Health Behaviors and Comorbidities

For each of the health behaviors, the distribution of healthy versus unhealthy individuals is described in Figure 1. Approximately half (n = 948, 48%) had unhealthy smoking behavior, 39% (n = 773) had unhealthy drinking behavior, 54% (n = 1,077) had unhealthy sleeping behavior, 49% (n = 977) had unhealthy exercise behavior, and 62% (n = 1,235) had unhealthy eating behaviors.

Figure 1.

Classification of five health behaviors as healthy or unhealthy based on validated questionnaires or expert opinion.

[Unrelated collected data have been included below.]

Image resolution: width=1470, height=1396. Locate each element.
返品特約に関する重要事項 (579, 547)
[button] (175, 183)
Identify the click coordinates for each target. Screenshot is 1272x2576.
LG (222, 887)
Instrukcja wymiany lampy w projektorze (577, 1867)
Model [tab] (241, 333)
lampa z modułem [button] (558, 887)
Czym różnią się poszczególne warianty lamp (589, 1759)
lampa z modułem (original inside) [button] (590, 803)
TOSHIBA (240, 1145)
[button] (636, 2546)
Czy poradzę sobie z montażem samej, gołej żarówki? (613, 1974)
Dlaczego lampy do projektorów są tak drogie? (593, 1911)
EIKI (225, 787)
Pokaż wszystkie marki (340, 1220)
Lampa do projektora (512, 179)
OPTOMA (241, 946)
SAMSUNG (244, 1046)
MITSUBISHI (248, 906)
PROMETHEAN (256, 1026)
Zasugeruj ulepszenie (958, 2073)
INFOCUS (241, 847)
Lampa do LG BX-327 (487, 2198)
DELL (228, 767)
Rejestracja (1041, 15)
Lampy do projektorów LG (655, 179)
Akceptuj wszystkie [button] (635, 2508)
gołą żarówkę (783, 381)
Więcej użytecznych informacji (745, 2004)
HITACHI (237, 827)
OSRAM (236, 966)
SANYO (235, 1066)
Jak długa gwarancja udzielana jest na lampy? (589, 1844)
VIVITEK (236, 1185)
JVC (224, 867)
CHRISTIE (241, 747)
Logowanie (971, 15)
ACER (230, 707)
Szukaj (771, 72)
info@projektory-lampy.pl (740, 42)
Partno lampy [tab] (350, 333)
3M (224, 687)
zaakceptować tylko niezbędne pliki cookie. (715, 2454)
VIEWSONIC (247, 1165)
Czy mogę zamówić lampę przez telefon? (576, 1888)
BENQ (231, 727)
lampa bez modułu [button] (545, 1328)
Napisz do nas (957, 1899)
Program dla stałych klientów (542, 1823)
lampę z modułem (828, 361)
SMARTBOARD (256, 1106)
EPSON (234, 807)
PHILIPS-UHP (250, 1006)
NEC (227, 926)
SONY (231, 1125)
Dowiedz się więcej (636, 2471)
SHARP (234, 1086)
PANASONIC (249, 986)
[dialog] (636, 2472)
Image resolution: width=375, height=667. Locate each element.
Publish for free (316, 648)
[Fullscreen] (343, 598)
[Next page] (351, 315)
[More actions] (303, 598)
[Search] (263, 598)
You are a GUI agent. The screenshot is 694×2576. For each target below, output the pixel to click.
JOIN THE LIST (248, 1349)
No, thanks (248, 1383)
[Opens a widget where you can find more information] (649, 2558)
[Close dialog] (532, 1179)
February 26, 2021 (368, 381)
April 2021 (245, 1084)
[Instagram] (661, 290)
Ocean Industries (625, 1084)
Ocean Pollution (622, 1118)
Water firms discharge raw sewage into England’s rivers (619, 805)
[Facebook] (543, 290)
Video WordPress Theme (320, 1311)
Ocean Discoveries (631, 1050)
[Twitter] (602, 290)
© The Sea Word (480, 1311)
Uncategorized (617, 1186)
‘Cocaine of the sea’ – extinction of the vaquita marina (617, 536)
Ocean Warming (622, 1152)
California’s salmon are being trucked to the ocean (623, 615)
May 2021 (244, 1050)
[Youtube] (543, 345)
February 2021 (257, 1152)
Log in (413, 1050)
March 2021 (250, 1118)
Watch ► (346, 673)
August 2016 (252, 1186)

Participant comorbidities are described in Figure 2. The majority of participants were healthy, with hypertension (n = 504, 25.2%), elevated cholesterol (n = 451, 22.6%), and depression (n = 408, 20.4%) being the most common comorbidities. Less than 5% had a malignancy of some type. Fewest participants (<3%) had CVA, bowel disease, or type 1 diabetes. On average, respondents had 1.3 medical comorbidities.

Figure 2.

Commodities self-reported by participants as formal medical diagnoses.

Further breakdown of each comorbidity by unhealthy behavior is outlined in Table 2. For the unhealthy smoking group, hypertension (n = 287, 30.3%), high cholesterol (n = 268, 28.3%), and depression (n = 222, 23.4%) were found to be the most common medical comorbidities (n = 287, 30.3%). For the unhealthy drinking group, depression (n = 175, 22.6%) was the most commonly associated comorbidity. Among men with unhealthy sleep, unhealthy exercise, and unhealthy diet, hypertension (n = 287, 26.6%; n = 290, 29.7%; and n = 304, 24.6%, respectively) was the most common medical condition.

Table 2.

Number of Participants with Unhealthy Behaviors per Respective Medical Comorbidities.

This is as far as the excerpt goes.